The factory would be "a huge opportunity for the region to invest in sustainable technologies and jobs for the future", he said.
The two camps have been at loggerheads for months.
BMW wants to invest "several hundred million euros" in the plant, which will be "at the heart of the development of electric vehicles in Germany", according to Alexander Kiy, who is in charge of the project.
The factory would employ more than 3,200 people and churn out 600,000 high-voltage batteries a year to supply electric cars made at BMW's plants in Regensburg, Munich and Dingolfing, the company's largest European site.
If Strasskirchen votes against the plant, it would be a huge blow to BMW's planned range of electric vehicles, scheduled to hit the market from 2025.
Because batteries are large and heavy, it makes sense for them to be produced as close as possible to vehicle assembly lines.
For this reason, BMW has already built battery factories to supply its plants in Hungary, the United States, Mexico and China.

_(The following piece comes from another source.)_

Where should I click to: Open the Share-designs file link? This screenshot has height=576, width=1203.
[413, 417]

"For Bavaria, and for Germany in general, it must still be possible to create a major industrial site of this type," said Armin Soller, mayor of the nearby village of Irlbach.

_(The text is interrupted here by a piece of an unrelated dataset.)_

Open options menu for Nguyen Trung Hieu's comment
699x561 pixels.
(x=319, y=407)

But as things stand at the moment, "there is a clear reluctance to create industrial sites in Germany", said Milan Nedeljkovic, a board member at BMW in charge of production.
Germany "needs a commitment to economic growth, especially at a time of transformation" in terms of energy and digital technology, he said.

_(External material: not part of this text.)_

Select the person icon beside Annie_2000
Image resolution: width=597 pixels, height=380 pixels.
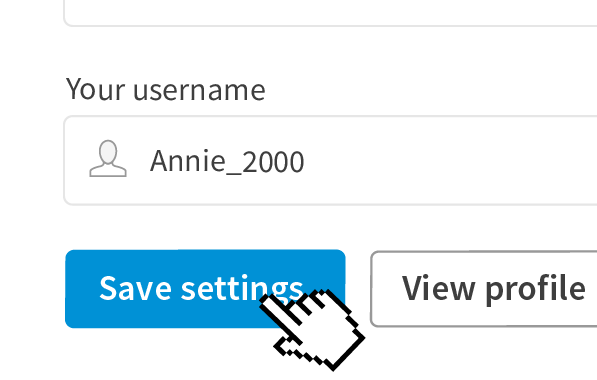[x=108, y=158]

Europe's biggest economy has drawn several major investments in recent months as it seeks to bring home production of vital supplies, such semiconductors, in a bid to cut reliance on China.
In a drive to move faster, Chancellor Olaf Scholz recently also called on the country's regions and municipalities to support a "Germany pact" to make the country more agile, dynamic and less bureaucratic.
But the business community remains unconvinced.
"We need a global concept that will ensure we remain competitive and maintain our locations," Arno Antlitz, Volkswagen's chief financial officer, told reporters in Frankfurt on Monday.
Just days ahead of the referendum, the mayor of Strasskirchen, Christian Hirtreiter, voiced confidence that the mood was "clearly in favour of BMW".
A victory for the car giant would be against the tide of companies leaving the region.
In July, for example, a paper mill on the nearby Plattling industrial estate with 500 employees announced that it was shutting down -- due to high energy costs.